##### Information provided #####

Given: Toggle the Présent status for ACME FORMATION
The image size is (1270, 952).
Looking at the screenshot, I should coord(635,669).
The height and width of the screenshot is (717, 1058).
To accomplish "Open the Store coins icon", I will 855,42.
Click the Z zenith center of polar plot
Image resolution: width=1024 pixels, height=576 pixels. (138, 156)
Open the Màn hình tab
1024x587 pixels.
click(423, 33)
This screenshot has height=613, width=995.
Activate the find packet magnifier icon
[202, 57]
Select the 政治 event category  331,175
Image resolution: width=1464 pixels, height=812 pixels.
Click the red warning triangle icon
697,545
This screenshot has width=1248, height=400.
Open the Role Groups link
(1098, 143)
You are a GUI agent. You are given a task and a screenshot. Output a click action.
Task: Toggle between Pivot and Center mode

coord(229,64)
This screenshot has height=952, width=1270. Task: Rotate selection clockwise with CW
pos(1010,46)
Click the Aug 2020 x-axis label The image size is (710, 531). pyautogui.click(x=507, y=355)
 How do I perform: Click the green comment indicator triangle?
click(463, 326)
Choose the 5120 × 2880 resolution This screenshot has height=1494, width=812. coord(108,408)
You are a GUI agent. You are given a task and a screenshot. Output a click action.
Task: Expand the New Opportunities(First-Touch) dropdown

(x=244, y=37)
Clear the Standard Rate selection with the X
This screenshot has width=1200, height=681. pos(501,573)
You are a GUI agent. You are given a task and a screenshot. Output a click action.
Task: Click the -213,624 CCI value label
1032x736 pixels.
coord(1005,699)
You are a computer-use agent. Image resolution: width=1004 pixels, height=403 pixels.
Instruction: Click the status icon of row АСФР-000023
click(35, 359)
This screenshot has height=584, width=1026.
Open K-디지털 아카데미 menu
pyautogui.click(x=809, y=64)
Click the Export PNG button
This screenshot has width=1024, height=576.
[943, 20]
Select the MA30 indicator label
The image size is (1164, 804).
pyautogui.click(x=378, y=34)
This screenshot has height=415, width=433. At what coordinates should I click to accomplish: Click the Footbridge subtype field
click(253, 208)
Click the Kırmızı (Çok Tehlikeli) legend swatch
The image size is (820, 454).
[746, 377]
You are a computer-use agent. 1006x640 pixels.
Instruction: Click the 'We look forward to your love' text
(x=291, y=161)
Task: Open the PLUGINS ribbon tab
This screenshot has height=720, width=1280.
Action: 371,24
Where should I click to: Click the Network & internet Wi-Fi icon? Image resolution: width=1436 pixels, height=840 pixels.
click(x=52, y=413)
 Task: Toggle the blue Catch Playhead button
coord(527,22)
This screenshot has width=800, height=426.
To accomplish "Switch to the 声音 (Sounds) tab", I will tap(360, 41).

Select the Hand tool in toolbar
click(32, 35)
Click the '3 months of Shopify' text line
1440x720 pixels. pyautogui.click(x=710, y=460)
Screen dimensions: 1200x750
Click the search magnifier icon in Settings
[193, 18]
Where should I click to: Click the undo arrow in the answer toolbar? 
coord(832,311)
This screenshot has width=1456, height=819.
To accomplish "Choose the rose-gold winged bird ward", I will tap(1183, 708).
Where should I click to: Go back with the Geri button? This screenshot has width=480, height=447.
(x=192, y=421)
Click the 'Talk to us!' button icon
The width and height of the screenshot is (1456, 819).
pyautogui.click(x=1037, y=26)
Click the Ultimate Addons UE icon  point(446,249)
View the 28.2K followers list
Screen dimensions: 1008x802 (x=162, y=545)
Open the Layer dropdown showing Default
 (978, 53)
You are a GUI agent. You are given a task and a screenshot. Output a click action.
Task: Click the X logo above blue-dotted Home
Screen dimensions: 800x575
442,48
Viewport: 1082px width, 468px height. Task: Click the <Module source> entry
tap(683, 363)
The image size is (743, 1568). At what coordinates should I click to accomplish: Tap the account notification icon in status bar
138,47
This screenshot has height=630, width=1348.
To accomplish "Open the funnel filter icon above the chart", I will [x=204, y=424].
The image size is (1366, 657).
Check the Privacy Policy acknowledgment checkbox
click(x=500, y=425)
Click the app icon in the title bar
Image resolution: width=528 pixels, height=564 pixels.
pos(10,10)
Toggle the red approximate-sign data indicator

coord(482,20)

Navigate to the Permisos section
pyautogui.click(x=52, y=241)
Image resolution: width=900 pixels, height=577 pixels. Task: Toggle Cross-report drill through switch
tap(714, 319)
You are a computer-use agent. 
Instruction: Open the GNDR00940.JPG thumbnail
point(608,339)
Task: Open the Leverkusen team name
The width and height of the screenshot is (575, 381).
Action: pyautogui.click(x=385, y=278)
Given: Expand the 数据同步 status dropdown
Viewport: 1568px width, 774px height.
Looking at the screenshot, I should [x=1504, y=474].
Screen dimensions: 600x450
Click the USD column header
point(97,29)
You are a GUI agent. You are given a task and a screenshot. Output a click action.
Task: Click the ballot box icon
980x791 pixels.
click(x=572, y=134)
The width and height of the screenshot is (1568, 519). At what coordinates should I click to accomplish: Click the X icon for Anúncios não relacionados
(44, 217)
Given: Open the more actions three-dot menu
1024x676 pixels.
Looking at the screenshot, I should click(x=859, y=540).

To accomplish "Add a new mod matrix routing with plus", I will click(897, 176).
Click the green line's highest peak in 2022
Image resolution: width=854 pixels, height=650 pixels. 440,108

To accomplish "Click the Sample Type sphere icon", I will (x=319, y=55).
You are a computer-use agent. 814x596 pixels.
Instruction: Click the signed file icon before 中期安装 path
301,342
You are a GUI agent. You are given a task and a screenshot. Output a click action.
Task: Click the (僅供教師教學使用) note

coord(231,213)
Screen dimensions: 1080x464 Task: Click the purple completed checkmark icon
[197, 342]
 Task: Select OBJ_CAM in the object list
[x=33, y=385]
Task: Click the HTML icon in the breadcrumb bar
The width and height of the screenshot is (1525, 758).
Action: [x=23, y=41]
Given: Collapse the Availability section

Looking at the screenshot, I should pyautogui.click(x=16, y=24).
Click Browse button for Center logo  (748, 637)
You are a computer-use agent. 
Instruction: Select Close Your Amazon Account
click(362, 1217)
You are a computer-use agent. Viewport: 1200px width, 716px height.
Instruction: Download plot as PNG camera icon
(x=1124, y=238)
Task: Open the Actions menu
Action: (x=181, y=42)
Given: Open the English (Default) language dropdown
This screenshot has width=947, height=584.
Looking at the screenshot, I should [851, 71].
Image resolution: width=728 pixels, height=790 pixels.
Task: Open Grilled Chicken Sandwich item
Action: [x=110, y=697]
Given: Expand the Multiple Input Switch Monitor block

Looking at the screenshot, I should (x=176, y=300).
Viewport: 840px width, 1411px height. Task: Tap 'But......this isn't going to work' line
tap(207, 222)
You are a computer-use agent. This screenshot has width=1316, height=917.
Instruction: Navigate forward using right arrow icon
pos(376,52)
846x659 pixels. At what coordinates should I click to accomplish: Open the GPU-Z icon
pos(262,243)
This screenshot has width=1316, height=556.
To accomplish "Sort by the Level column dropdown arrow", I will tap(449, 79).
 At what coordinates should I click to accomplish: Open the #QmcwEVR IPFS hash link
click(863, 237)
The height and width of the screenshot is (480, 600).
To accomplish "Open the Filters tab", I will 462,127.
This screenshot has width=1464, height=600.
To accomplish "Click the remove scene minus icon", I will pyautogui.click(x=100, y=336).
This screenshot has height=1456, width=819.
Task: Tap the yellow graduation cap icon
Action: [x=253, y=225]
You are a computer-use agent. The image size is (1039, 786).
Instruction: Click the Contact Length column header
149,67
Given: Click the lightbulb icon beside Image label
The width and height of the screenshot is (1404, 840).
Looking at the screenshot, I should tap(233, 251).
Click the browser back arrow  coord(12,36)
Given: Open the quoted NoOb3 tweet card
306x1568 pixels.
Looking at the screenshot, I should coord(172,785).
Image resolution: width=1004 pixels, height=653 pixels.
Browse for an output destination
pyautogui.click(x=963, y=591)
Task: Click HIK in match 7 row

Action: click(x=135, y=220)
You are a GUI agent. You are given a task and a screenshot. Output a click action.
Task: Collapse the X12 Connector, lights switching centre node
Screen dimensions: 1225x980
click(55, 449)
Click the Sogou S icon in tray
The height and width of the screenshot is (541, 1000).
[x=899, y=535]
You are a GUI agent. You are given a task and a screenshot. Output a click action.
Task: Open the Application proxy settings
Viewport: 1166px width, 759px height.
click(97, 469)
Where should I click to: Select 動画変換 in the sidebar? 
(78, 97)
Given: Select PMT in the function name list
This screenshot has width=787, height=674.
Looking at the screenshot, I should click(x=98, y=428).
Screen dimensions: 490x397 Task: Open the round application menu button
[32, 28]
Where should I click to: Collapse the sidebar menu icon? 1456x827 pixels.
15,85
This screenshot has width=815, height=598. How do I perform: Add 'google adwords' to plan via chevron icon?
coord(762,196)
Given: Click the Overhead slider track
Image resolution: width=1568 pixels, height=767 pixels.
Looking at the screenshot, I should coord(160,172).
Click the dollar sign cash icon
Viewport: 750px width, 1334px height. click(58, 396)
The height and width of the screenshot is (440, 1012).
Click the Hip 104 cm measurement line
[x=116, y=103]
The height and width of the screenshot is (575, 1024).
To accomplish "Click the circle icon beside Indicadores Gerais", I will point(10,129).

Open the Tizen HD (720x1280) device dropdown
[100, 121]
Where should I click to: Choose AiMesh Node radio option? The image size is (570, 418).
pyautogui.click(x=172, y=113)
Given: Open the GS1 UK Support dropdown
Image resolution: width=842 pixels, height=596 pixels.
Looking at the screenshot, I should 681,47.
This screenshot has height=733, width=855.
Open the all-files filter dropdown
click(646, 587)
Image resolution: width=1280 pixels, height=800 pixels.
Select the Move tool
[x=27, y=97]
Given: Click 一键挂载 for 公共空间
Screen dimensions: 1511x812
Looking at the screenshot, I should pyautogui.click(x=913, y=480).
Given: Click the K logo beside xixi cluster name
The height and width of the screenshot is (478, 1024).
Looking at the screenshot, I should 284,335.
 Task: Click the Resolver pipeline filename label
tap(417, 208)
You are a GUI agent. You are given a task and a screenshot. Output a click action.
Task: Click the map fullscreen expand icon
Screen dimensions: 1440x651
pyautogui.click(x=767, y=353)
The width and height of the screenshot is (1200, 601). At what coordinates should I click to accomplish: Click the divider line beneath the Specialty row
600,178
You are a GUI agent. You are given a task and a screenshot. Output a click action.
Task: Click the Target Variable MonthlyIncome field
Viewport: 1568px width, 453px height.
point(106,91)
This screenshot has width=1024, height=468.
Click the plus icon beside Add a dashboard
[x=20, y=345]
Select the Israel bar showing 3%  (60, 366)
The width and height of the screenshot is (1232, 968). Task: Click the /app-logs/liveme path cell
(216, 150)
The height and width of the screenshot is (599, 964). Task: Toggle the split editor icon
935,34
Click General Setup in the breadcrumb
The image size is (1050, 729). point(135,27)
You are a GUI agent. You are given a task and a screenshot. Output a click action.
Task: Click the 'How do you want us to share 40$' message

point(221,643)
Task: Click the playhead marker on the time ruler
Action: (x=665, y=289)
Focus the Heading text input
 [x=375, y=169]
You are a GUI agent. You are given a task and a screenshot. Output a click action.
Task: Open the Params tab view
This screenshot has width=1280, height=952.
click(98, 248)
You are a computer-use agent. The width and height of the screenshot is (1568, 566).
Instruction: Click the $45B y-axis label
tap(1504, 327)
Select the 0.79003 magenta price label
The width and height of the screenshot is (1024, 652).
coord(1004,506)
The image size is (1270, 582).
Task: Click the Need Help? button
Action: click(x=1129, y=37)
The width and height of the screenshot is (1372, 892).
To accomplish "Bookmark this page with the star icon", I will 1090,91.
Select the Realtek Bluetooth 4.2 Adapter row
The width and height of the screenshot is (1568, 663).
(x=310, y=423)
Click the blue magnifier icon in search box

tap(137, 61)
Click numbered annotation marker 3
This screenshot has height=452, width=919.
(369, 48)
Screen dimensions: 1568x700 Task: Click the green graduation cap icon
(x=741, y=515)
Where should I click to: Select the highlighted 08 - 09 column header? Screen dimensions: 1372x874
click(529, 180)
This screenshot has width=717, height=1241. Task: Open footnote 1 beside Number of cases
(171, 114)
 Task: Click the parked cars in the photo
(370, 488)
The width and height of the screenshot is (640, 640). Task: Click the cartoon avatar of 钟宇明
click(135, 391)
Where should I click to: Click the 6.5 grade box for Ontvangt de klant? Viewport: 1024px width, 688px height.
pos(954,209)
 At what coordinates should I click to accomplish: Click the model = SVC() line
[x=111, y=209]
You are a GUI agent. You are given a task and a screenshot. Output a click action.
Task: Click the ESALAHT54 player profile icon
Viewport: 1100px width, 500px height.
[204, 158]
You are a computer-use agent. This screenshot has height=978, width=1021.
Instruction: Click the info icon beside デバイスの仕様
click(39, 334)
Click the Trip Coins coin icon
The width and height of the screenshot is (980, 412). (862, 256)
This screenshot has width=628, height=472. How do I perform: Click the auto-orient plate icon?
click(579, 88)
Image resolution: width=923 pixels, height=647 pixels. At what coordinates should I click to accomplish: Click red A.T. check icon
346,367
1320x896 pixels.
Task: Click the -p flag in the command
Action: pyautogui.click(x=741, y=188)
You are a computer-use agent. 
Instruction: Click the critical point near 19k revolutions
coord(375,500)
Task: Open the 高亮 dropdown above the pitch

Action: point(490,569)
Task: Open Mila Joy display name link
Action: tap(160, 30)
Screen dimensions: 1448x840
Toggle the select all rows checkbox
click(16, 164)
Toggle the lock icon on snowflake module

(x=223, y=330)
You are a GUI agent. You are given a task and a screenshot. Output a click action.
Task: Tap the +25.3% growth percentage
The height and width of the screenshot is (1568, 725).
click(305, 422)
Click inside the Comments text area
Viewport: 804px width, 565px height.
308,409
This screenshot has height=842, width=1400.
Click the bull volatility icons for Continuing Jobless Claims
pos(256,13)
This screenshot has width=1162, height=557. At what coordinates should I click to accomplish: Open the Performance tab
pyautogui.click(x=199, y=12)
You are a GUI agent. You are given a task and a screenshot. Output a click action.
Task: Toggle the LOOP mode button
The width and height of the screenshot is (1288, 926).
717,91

#####

Your answer must be a single number: the count of lines in these records that contain "computer".

> _Expected answer_:
11